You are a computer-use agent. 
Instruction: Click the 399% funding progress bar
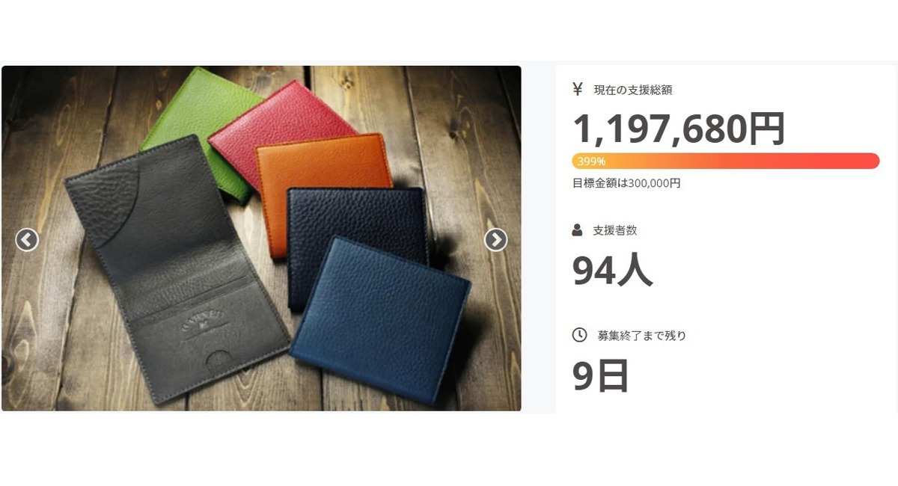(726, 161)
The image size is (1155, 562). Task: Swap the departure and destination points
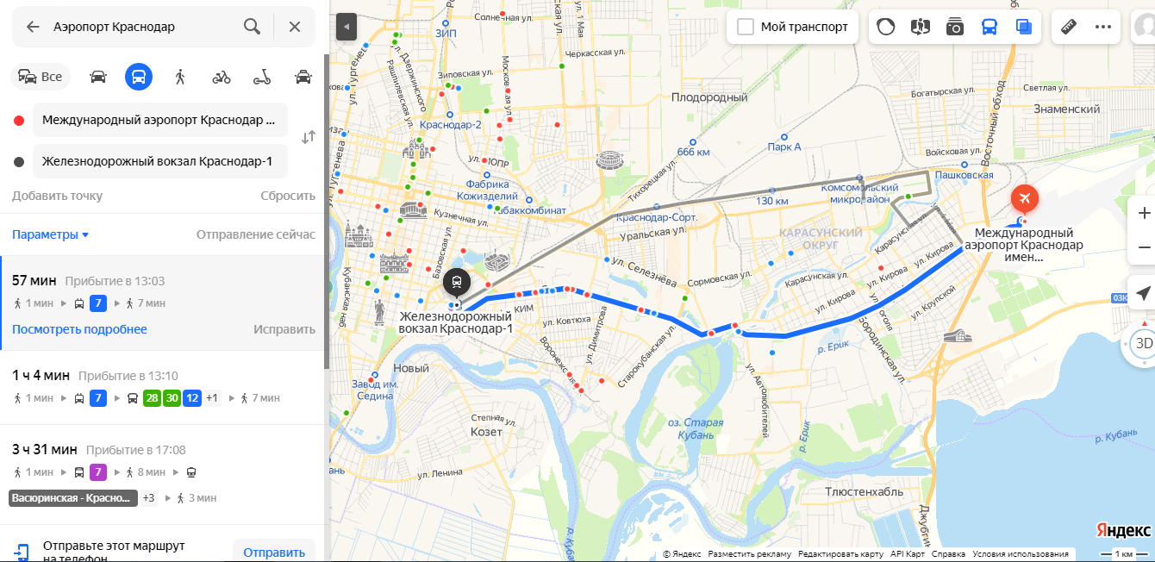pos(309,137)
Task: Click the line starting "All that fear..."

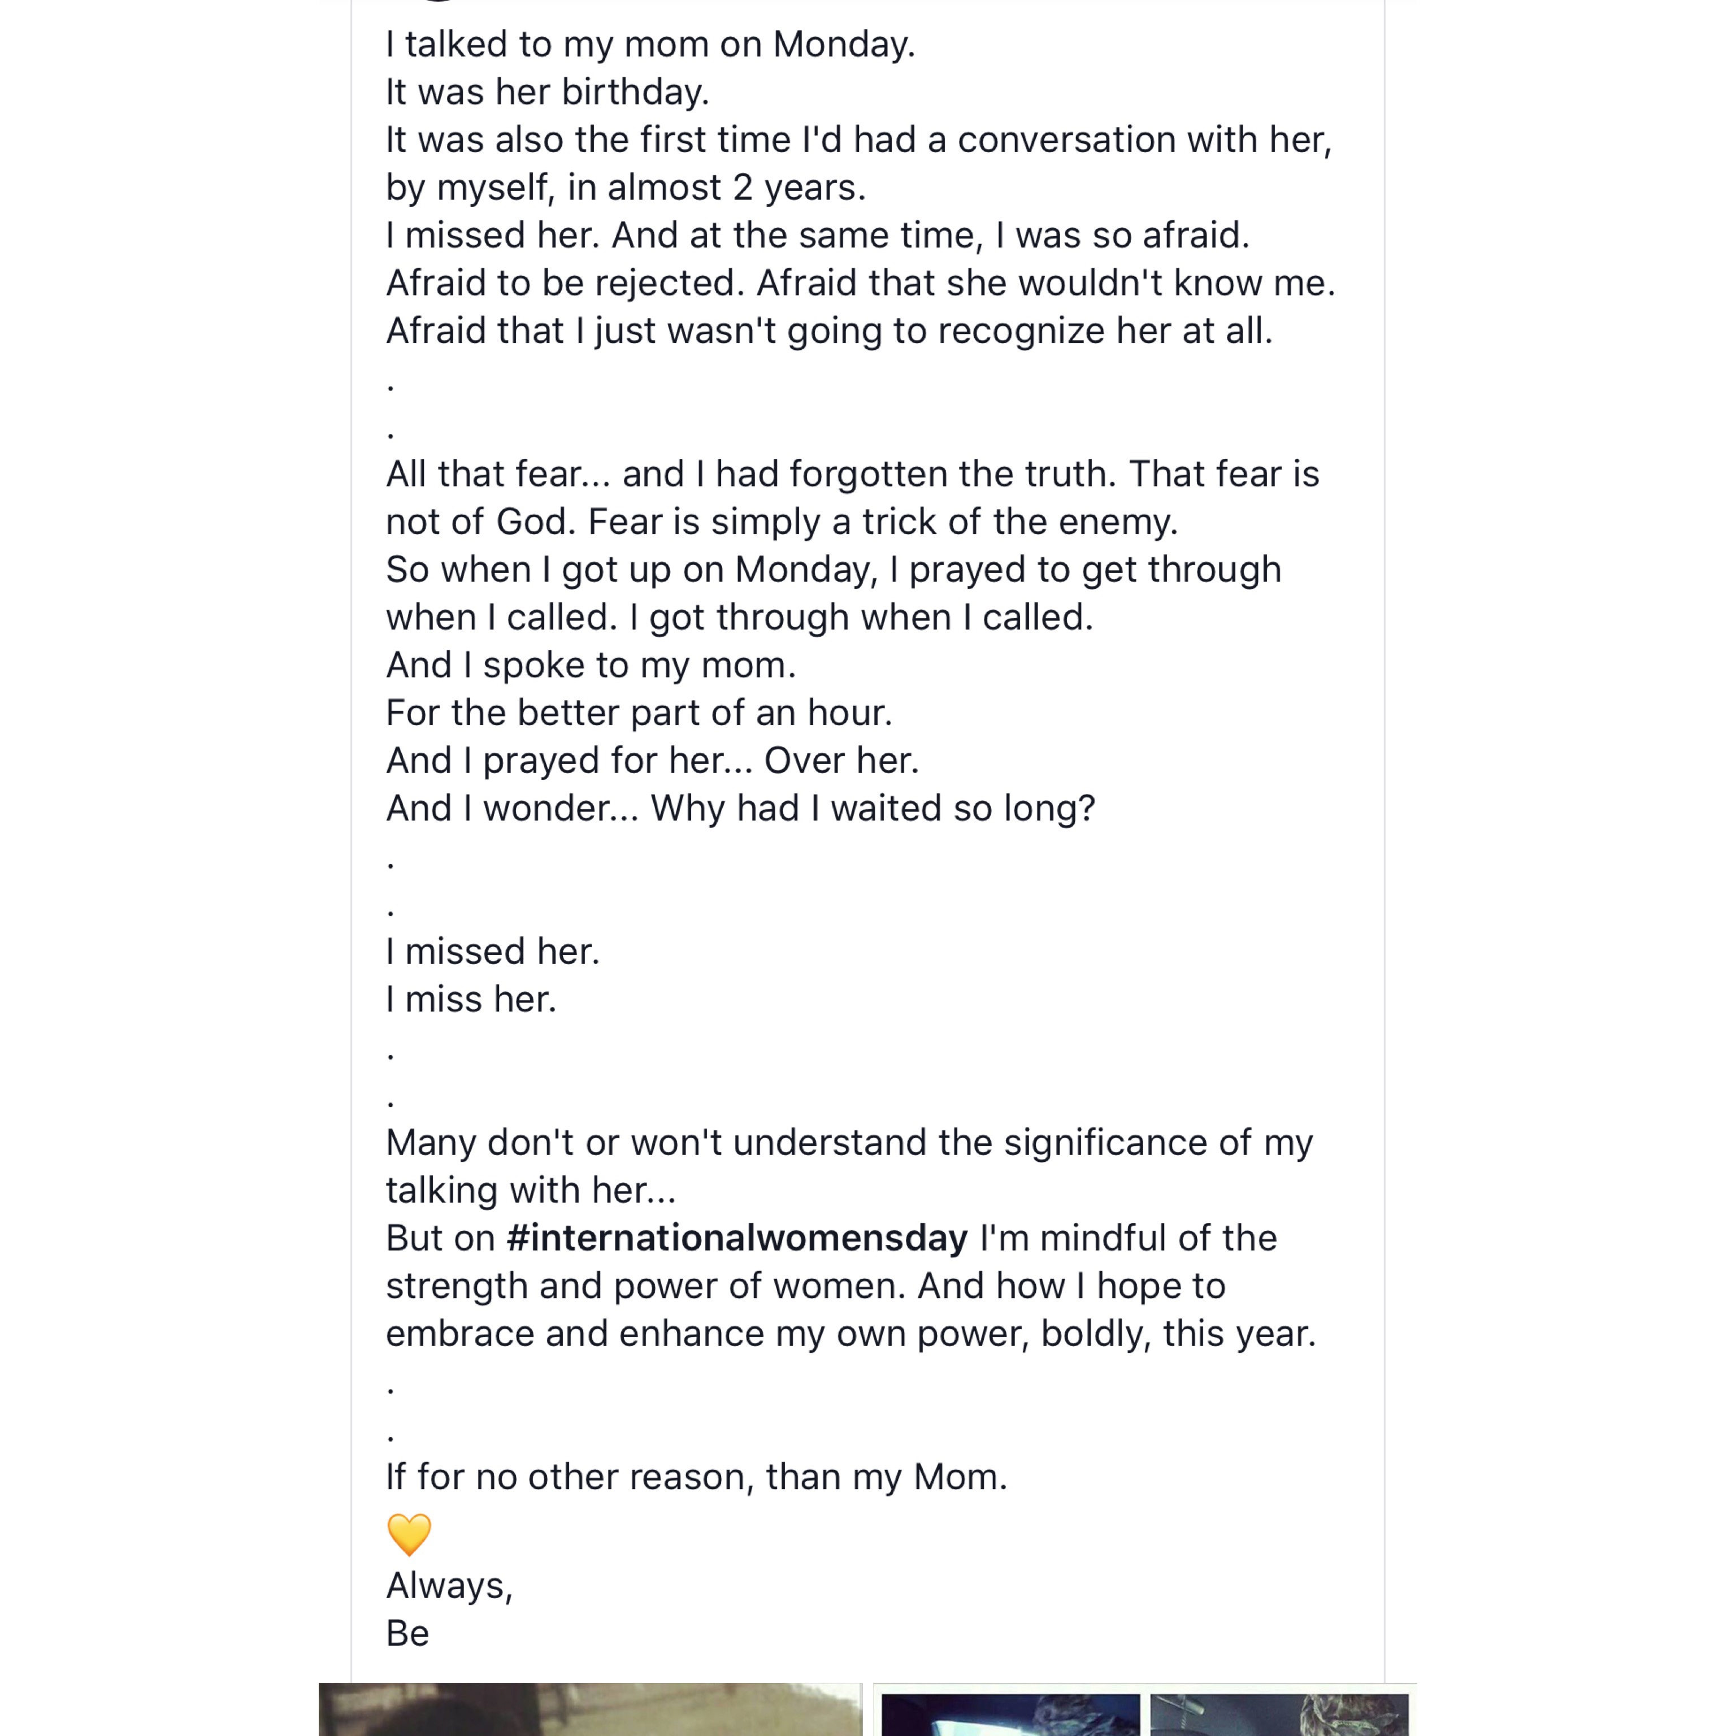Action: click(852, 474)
****
◆ **Task instructions**
Print every line above once more, exactly. Omit the pictures.

◆ **Answer section**
You are a computer-use agent. 
Instruction: Click the 399% funding progress bar
(726, 161)
The image size is (1155, 562). Task: Swap the departure and destination points
pos(309,137)
Task: Click the line starting "All that fear..."

Action: click(852, 474)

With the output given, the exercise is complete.